Problem to solve ▸ Retype the lines below exactly, from the one that contains "The height and" through the last, and leave every picture out.
________________
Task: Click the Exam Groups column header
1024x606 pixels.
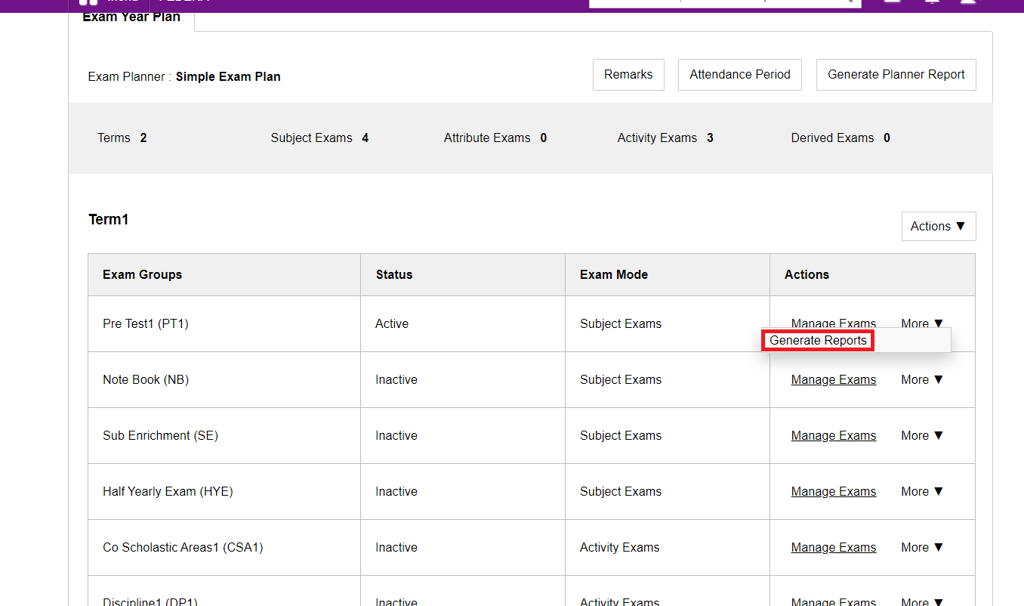Action: (142, 275)
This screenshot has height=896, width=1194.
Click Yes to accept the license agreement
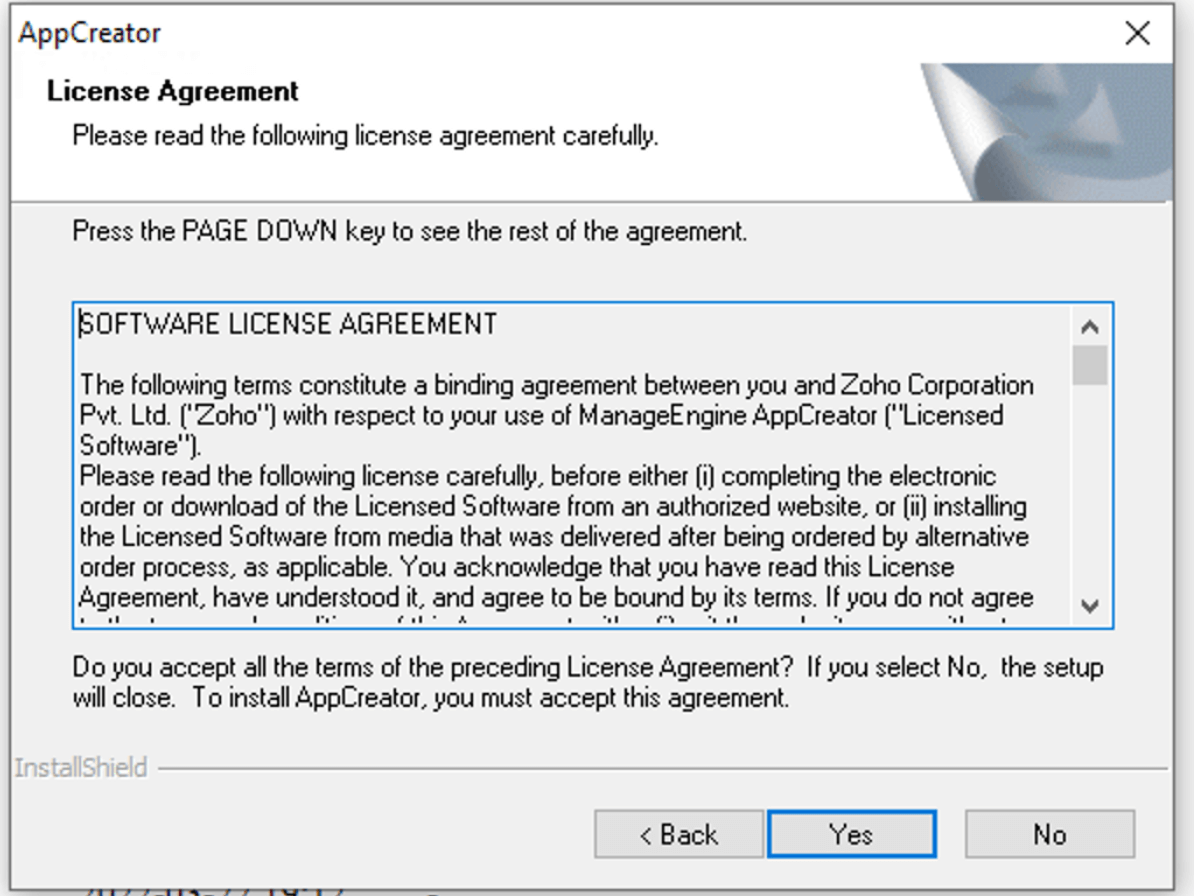point(851,834)
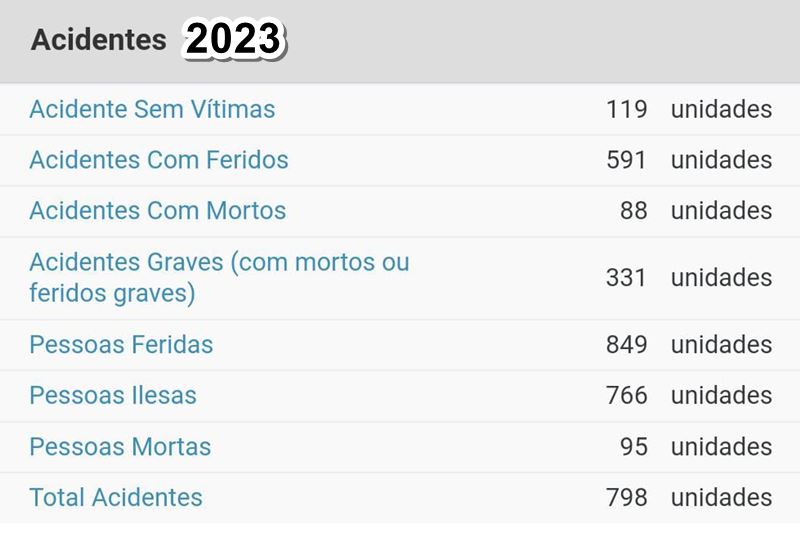Click unidades label in Total Acidentes row
Screen dimensions: 800x546
tap(721, 498)
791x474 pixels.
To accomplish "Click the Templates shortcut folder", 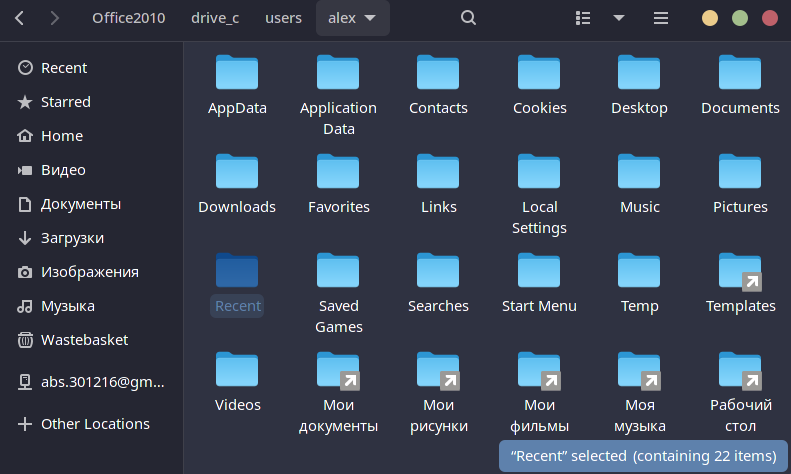I will click(740, 271).
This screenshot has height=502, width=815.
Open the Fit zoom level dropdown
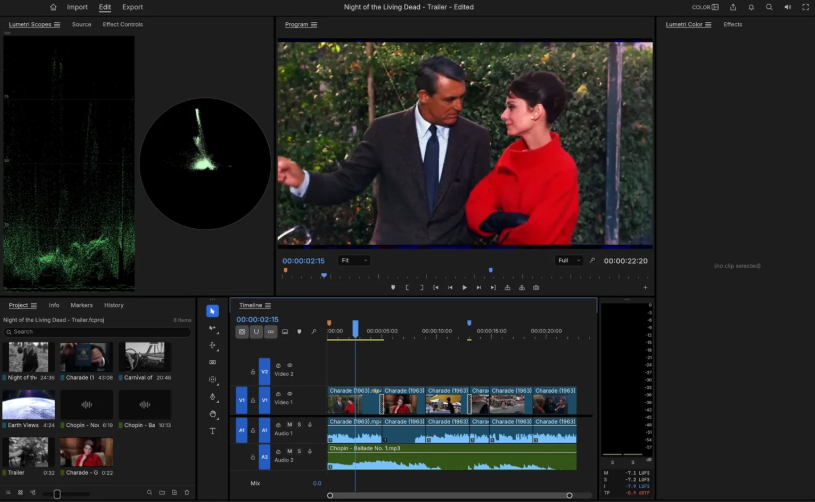pyautogui.click(x=354, y=260)
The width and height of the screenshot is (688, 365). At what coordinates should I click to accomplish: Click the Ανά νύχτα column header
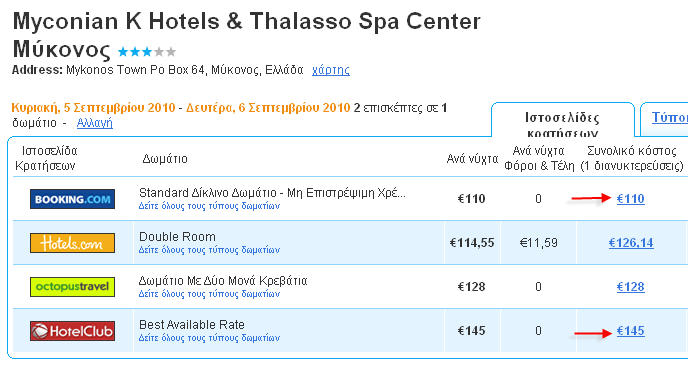pyautogui.click(x=472, y=159)

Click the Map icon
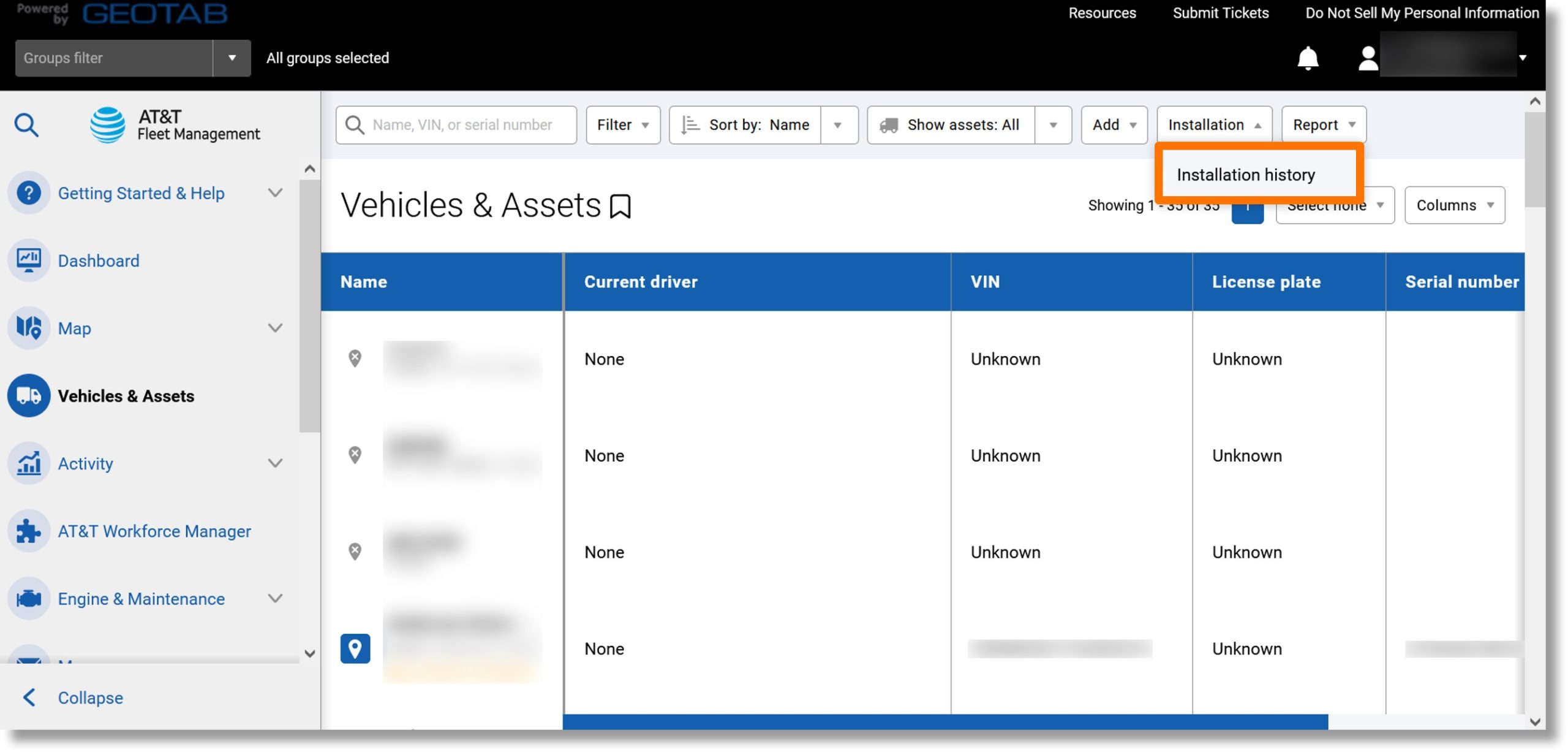click(28, 328)
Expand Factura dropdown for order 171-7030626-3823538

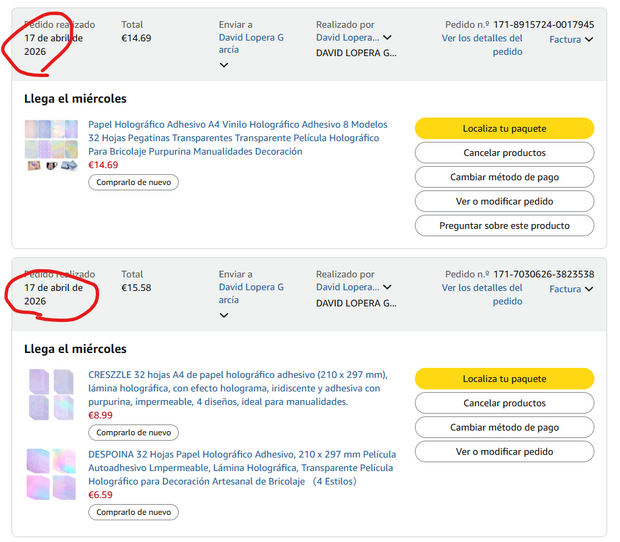(x=571, y=290)
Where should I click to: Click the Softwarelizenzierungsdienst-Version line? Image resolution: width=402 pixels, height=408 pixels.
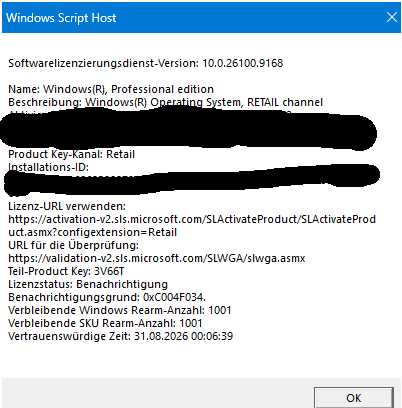[146, 63]
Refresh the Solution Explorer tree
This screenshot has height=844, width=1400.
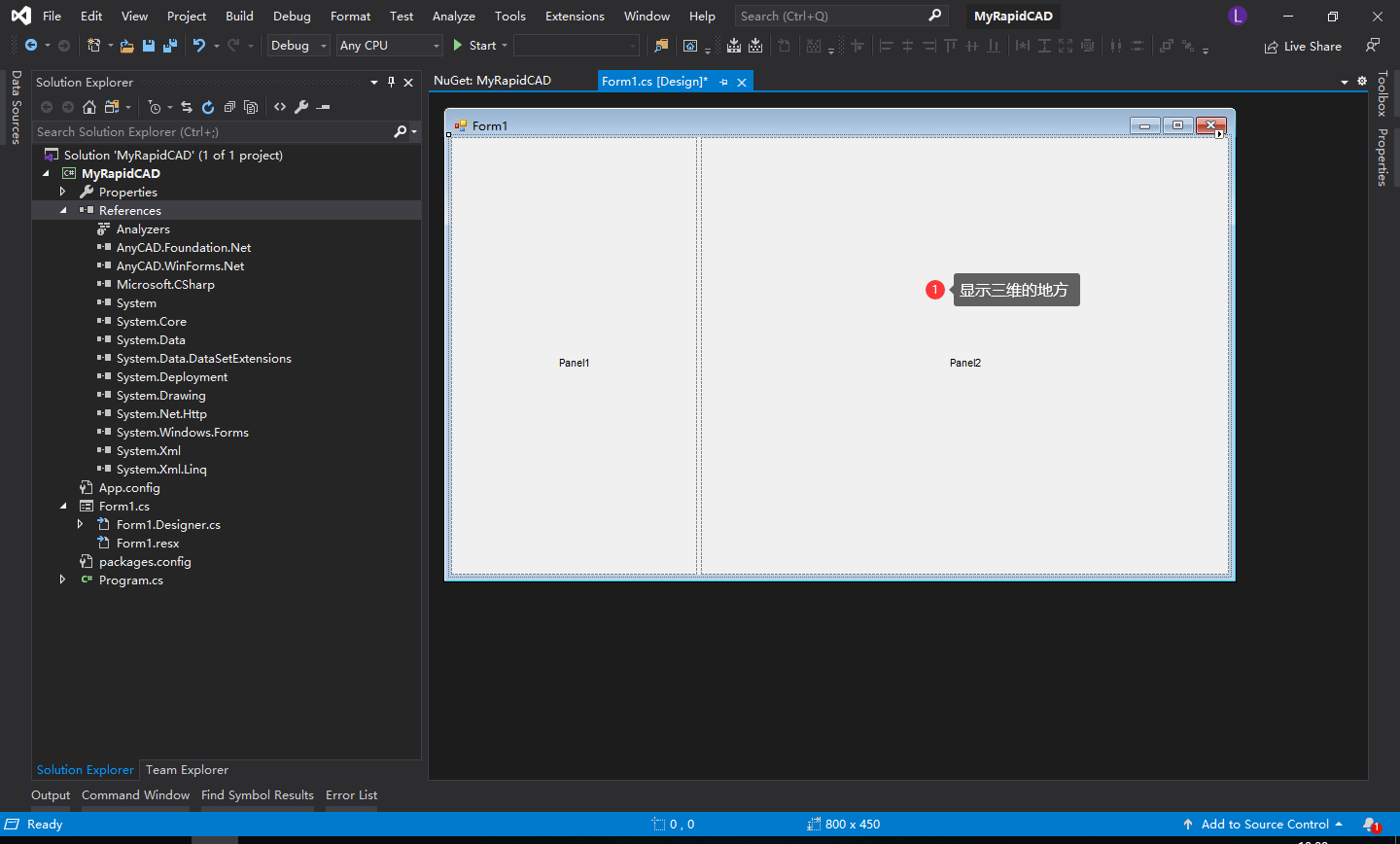208,107
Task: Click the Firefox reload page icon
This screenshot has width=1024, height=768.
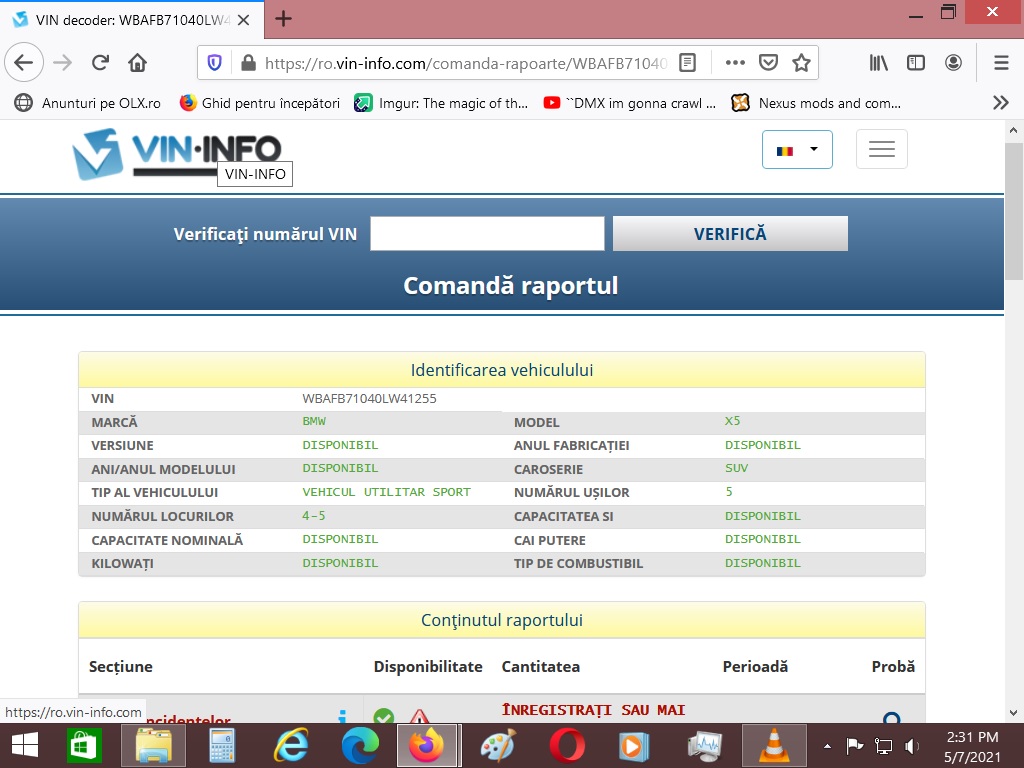Action: pyautogui.click(x=100, y=63)
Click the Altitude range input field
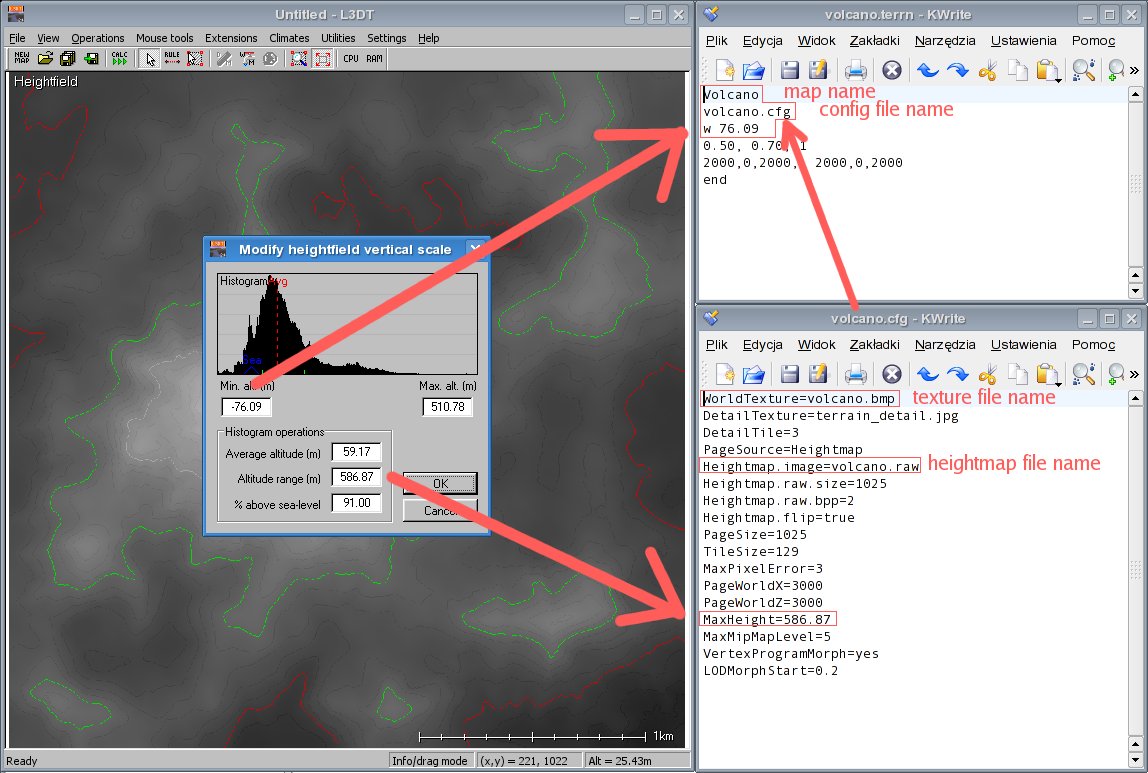Viewport: 1148px width, 773px height. tap(356, 477)
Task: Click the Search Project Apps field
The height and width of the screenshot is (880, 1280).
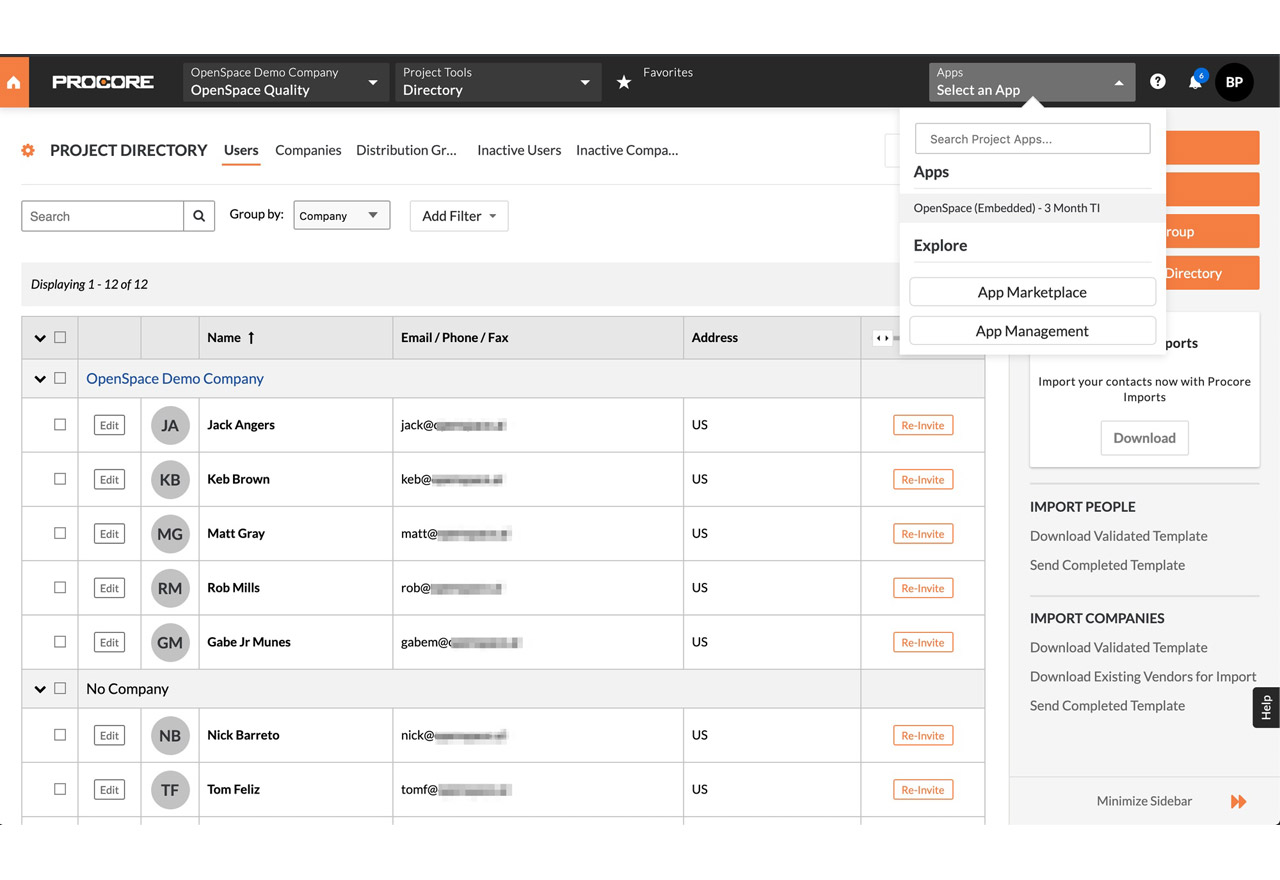Action: pos(1032,139)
________________
Exercise solution ▸
The height and width of the screenshot is (880, 1280).
Action: pos(1032,139)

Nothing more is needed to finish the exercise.